By Mark McConville
INCREDIBLE images have captured a ‘sea’ of penguins with hundreds of the birds as far as the eye can see.
The stunning shots show the penguins gathering on the beach with their young as the mountains rise high into the sky behind them.
Other striking pictures show the sun setting as the penguins waddle across the beach and the proud animals sticking their beaks into the air.
The remarkable scene was captured in South Georgia in the Sub Antarctic Islands of Antarctica by polar photographer David Merron (42), from Toronto, Canada.
“These are unreal wildlife and landscapes from the untouched far away cold places on our earth,” he said.
“With wildlife I’m looking for quite a few things. To name a few, I’m looking for some unique behaviour from the penguins, something that makes that image stand out from the rest. Next I’m looking for a great background.
“Next I’m looking for no distracting items in the image, I want the subject in the image to be clear to the viewer as possible. Finally I want a nice composition so that, again, its easy on the eyes of the viewer and their eyes know exactly where to go.”

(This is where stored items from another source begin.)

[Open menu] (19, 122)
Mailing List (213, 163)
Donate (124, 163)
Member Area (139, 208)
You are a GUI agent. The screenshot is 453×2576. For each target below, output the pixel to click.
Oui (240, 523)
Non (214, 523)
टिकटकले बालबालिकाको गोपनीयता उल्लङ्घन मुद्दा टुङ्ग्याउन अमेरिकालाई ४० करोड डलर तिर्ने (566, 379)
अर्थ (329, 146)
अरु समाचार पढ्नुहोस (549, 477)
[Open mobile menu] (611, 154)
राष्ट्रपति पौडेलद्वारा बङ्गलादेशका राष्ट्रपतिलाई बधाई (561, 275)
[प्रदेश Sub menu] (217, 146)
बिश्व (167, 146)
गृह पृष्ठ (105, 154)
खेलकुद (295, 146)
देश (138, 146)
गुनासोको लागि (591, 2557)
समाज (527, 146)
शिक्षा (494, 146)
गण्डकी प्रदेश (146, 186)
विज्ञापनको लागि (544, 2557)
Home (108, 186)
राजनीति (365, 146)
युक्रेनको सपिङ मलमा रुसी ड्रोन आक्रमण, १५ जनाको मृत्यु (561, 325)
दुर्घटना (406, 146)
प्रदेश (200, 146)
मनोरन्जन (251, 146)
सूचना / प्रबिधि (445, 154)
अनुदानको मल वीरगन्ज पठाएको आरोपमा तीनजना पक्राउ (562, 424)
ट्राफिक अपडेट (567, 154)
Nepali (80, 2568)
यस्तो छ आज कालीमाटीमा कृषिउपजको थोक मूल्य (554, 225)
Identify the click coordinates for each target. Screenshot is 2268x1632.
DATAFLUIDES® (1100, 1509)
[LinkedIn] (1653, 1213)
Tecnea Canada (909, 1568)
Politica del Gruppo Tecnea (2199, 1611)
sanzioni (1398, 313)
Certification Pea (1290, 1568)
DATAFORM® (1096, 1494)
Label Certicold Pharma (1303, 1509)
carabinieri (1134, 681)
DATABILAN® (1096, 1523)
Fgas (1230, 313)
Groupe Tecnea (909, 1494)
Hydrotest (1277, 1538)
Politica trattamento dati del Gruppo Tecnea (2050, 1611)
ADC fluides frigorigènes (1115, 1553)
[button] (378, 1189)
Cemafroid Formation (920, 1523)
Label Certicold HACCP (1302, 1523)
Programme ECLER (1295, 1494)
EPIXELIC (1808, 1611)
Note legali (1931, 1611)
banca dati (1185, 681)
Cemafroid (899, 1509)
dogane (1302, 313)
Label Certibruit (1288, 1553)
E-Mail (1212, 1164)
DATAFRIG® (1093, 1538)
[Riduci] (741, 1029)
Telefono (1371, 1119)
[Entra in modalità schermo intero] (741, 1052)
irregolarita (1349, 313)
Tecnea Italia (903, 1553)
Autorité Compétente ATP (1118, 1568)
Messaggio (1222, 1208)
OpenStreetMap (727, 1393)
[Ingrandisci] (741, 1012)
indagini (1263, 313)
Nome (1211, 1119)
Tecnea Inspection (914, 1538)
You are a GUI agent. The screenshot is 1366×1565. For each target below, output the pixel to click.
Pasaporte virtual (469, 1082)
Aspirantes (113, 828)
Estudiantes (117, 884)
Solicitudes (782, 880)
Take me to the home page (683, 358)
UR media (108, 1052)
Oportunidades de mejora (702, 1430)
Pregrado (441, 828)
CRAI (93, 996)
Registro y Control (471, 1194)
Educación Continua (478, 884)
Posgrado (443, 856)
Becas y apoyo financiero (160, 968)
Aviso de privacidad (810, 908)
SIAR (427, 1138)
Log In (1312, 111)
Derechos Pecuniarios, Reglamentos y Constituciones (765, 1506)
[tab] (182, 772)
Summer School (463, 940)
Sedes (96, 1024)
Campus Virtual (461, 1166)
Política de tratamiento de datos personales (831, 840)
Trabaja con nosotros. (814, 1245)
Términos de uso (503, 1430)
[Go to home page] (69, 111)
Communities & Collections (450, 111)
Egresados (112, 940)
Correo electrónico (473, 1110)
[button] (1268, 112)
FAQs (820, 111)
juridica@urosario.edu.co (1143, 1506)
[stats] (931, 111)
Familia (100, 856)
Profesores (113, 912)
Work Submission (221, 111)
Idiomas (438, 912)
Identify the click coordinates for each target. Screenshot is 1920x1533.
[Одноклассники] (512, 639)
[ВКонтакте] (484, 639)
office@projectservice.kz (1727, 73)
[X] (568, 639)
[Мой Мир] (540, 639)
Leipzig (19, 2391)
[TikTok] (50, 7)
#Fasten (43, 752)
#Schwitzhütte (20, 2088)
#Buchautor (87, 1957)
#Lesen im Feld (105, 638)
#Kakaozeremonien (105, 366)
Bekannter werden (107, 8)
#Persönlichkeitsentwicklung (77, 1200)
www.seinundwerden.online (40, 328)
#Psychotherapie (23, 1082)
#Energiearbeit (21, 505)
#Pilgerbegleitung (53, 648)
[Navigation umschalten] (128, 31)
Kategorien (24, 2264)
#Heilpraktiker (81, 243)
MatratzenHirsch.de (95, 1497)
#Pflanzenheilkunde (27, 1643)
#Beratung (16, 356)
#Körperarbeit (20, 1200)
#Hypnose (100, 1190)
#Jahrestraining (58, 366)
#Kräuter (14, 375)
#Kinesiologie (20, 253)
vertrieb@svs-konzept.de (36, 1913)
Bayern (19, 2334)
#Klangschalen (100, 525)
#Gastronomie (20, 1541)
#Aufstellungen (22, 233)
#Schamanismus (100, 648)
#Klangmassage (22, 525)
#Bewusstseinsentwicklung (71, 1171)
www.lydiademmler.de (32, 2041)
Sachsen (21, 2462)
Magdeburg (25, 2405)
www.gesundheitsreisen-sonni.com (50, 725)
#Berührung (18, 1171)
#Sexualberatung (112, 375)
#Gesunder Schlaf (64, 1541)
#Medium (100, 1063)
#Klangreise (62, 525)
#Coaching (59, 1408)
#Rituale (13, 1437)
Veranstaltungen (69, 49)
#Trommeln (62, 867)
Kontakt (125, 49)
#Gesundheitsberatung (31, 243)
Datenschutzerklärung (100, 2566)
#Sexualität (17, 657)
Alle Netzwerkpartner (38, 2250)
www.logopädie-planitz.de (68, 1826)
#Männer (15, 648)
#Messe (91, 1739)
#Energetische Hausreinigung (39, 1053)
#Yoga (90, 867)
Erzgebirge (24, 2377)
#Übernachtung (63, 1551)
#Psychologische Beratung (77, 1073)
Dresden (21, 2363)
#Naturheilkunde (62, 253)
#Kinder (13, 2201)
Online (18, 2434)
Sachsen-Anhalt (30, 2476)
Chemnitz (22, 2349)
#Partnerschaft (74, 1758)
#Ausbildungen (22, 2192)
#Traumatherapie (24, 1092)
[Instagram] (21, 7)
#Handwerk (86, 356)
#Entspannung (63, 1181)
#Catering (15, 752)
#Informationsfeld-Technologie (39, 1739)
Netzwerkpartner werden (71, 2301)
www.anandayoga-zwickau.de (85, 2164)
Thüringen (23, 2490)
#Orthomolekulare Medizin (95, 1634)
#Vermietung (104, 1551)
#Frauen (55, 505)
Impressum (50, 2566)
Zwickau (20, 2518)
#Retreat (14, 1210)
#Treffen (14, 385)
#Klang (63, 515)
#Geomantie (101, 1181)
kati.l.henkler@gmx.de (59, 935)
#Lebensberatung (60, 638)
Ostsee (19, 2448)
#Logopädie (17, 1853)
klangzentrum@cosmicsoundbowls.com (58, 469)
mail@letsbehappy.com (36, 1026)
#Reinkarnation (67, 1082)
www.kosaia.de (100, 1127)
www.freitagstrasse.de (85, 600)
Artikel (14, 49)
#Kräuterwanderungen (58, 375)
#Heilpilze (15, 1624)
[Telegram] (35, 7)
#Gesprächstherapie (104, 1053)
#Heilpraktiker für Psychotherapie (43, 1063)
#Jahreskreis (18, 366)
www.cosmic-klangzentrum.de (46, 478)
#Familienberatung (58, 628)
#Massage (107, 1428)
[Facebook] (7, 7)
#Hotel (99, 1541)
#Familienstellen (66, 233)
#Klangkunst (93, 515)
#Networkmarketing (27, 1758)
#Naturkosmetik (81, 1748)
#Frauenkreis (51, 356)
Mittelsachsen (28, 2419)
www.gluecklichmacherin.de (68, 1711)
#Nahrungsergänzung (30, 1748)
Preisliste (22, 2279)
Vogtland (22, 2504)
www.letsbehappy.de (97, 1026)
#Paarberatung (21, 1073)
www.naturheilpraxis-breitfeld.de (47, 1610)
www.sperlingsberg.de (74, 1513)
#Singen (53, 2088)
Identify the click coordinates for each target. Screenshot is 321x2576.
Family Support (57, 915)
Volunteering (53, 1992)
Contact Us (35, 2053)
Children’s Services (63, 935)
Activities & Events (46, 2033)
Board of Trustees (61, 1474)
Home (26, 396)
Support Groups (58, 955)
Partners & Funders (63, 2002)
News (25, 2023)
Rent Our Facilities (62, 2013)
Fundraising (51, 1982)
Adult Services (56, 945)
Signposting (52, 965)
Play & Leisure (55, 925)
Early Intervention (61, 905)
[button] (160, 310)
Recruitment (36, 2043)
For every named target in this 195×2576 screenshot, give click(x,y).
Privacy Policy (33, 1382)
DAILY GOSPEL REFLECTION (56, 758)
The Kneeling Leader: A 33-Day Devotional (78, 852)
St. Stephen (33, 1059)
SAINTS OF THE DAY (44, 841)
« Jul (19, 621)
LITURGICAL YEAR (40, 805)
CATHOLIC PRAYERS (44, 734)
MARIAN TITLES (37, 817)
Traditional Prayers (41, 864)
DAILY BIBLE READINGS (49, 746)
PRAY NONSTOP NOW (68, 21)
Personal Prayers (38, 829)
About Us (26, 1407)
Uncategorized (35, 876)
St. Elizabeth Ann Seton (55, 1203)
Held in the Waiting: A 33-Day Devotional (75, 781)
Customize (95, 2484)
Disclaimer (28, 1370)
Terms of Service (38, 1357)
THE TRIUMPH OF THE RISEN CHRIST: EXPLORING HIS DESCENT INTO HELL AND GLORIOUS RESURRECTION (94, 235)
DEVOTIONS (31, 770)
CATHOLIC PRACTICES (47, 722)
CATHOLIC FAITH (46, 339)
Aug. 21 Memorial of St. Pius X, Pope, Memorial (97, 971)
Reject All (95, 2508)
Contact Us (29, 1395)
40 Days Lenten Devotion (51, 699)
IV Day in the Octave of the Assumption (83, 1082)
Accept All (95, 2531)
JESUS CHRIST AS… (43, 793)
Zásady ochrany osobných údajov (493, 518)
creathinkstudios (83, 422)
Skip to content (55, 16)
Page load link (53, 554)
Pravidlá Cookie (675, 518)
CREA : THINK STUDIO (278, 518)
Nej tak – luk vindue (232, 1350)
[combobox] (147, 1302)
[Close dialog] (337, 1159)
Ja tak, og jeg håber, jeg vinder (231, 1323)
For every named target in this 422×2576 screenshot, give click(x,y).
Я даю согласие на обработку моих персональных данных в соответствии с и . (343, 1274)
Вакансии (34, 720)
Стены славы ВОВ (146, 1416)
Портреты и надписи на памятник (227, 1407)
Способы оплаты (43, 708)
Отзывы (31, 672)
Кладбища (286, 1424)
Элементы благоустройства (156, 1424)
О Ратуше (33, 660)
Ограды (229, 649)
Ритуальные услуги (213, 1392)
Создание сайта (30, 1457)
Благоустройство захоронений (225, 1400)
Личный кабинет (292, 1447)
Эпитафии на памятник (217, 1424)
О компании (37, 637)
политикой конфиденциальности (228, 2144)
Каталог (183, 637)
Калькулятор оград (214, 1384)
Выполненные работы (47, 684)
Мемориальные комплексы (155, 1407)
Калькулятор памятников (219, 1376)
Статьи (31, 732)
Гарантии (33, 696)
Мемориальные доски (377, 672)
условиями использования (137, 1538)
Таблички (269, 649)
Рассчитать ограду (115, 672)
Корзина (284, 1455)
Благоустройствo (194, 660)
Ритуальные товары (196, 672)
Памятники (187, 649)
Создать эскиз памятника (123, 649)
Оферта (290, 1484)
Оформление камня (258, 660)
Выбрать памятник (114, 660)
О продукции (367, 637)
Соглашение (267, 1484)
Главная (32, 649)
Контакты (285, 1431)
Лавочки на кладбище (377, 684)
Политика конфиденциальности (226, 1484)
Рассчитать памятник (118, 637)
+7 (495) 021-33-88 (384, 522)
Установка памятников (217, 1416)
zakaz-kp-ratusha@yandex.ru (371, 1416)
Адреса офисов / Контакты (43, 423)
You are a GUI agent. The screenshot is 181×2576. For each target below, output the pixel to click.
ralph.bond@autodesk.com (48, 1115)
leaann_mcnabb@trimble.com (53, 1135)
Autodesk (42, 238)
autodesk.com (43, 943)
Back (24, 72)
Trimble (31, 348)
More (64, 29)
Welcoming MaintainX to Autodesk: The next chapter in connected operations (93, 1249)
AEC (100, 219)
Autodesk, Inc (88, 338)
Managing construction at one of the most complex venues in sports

The king penguin is a large species of penguin, second only to the emperor penguin in size. King penguins eat small fish, mainly lanternfish, squid and krill. On foraging trips king penguins repeatedly dive to over 300 foot, and have been recorded at depths greater than 1,000 foot.
King penguins breed on the subantarctic islands at the northern reaches of Antarctica, South Georgia, and other temperate islands of the region.
“I just love being around these amazing animals,” added David.
“They have no fear of us, so we can just be there photographing them and they don’t mind at all.
“Also they don’t talk back if I take a bad shot of them unlike some other creatures on our planet. They are also lovely animals to observe and get used to their behaviour.
“The more people see these amazing places on our planet; hopefully the more people will want to save these incredible places from such things as over fishing, global warming etc.”